• [What you need to do]
Nothing but the text should be carried over: reproduce all the data exactly and leave out every image.

Collection entries:
# # # # #

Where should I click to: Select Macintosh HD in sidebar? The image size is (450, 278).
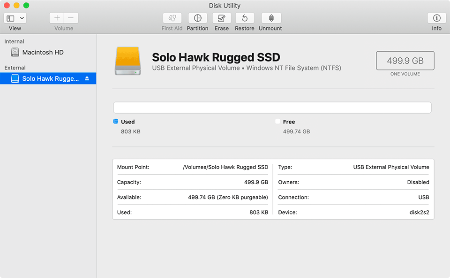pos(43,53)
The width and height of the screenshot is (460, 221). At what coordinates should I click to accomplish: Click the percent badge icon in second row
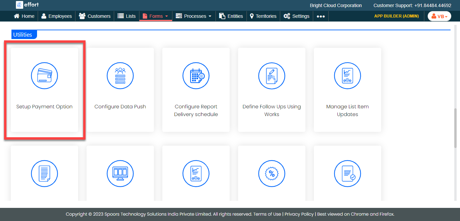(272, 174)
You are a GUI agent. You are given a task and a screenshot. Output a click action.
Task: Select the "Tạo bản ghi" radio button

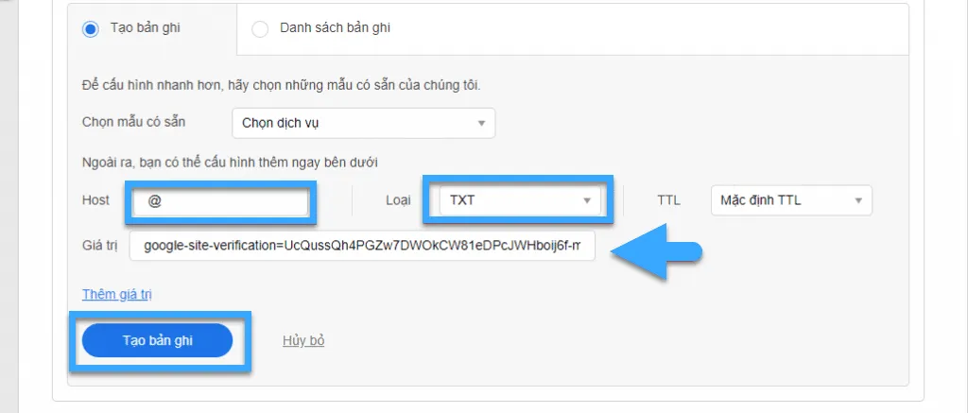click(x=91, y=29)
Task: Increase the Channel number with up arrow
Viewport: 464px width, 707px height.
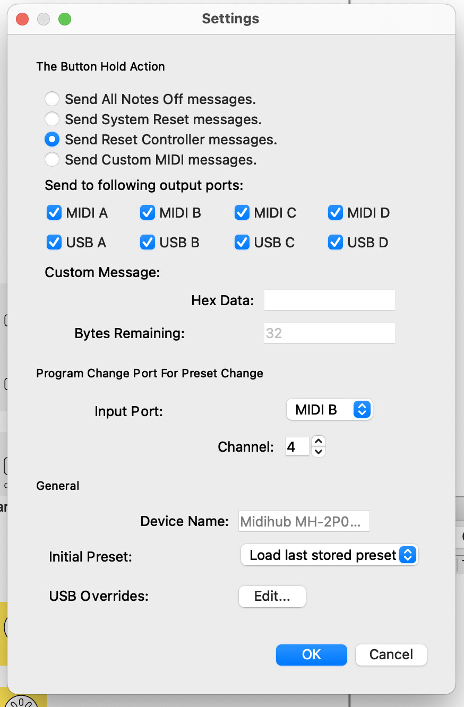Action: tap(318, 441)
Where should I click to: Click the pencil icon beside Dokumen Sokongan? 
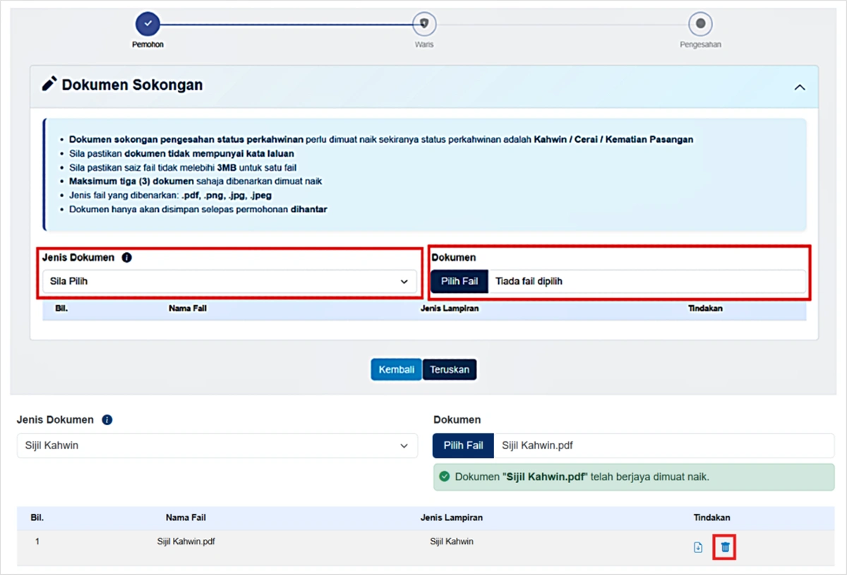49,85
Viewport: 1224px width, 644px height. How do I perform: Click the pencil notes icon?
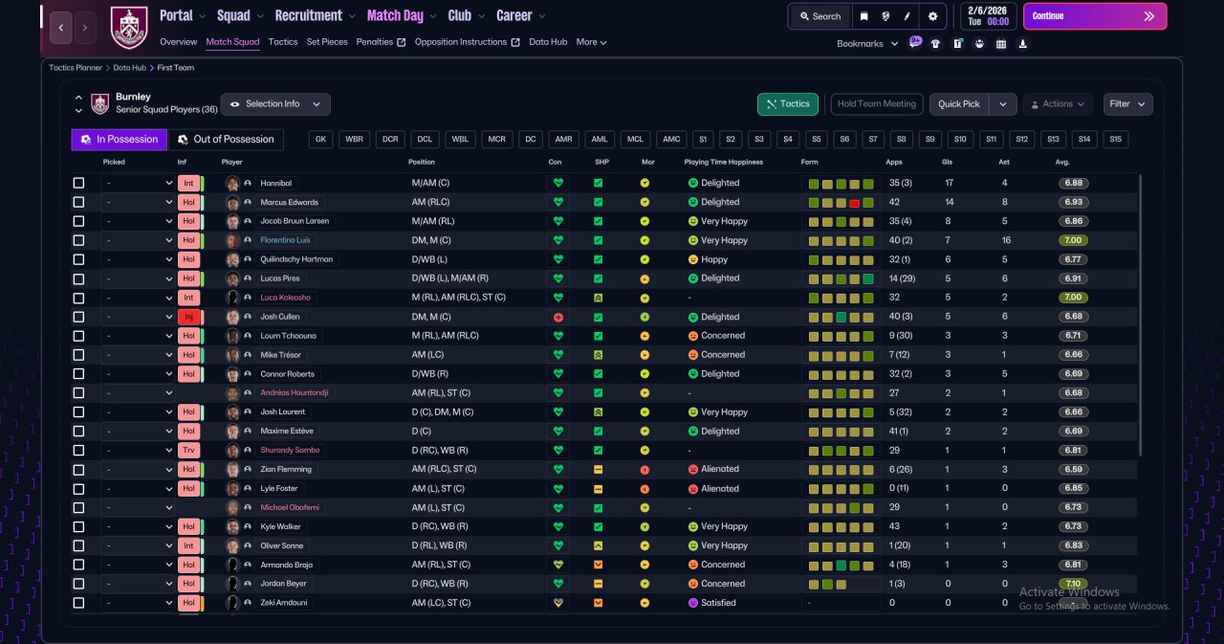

# # # # #

• [Answer area]
Where should I click to: Select Macintosh HD in sidebar? The image size is (450, 278).
pos(43,53)
The width and height of the screenshot is (460, 221). At what coordinates should I click to accomplish: Click the percent badge icon in second row
(272, 174)
You are a GUI agent. You are given a task and a screenshot. Output a click action.
Task: Select the "Tạo bản ghi" radio button

click(x=91, y=29)
Task: Increase the Channel number with up arrow
Viewport: 464px width, 707px height.
Action: tap(318, 441)
Where should I click to: Click the pencil icon beside Dokumen Sokongan? 
49,85
Viewport: 1224px width, 644px height. How do I perform: Click the pencil notes icon?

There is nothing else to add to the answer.